Formic Acid Synthesis by CO₂ Hydrogenation over Single-Atom Catalysts Based on Ru and Cu Embedded in Graphene

At variance with conventional heterogeneous catalysts, where only a small number of transition or noble metal atoms at surfaces play the role of active sites, in the single-atom catalysts (SAC) each metal atom is involved in the catalytic process. Starting from isolated Ru and Cu atoms embedded on defects in graphene, denoted as Ru-dG and Cu-dG, we apply density functional theory (DFT) to examine utilizing these structures to catalyze the conversion of CO₂ into the formic acid (FA). Our atomistic modeling of this reaction, highly relevant for reducing the CO₂ level in the atmosphere, includes three different reaction pathways. The first relies on a direct hydrogenation of CO₂ with protons from the H₂ molecule. Due to energy barriers higher than 35 kcal/mol on both Ru-dG and Cu-dG, this reaction path does not represent a favorable route for FA synthesis. The other two reaction mechanisms start with the dissociative adsorption of H₂ and then proceed via completely different paths.

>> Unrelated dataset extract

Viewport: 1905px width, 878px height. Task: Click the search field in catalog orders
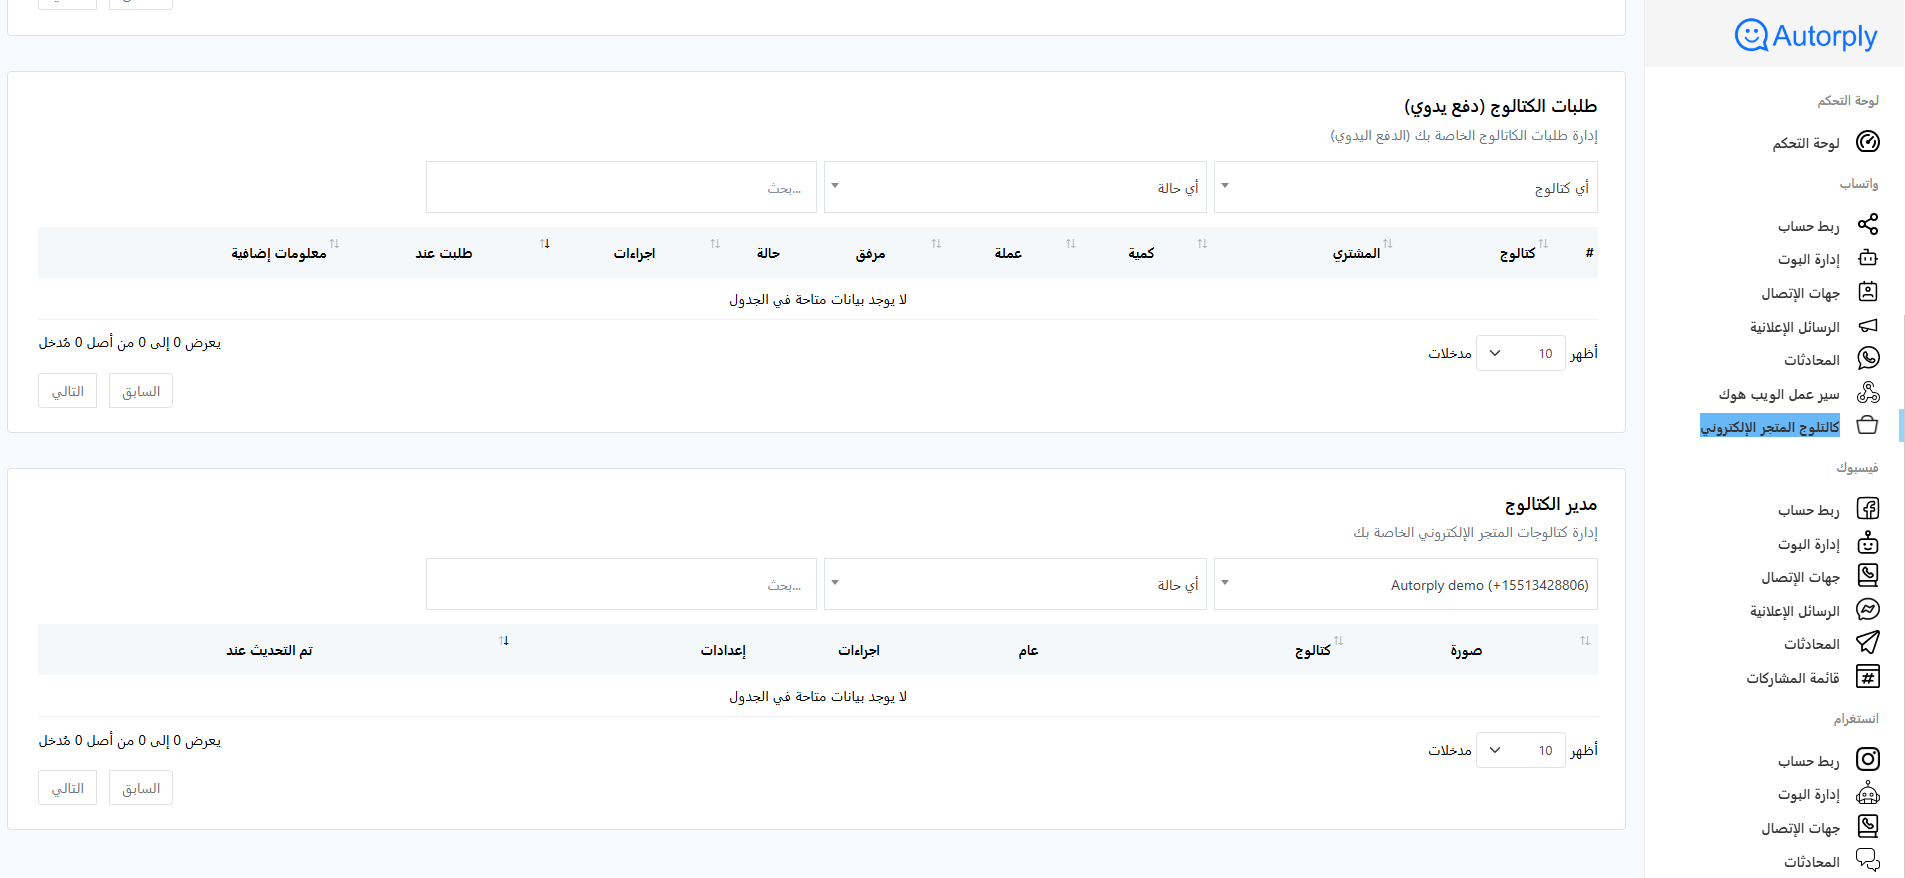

At Ru-dG the CO₂ hydrogenation occurs with the H atoms from the dissociated H₂, while the Cu-dG favors the proton transfer from an additional H₂, coadsorbed with CO₂ on hydrogenated SAC. Since we find that these pathways were accompanied with the activation energies smaller than 20 kcal/mol, our DFT study indicates that the Ru adatoms embedded into the defected graphene are promising candidates for designing a SAC enabling an efficient conversion of CO₂ to FA. Since adsorbed H species markedly decrease Cu binding at the vacancy sites, the Cu-dG is considerably less robust catalyst than Ru-dG.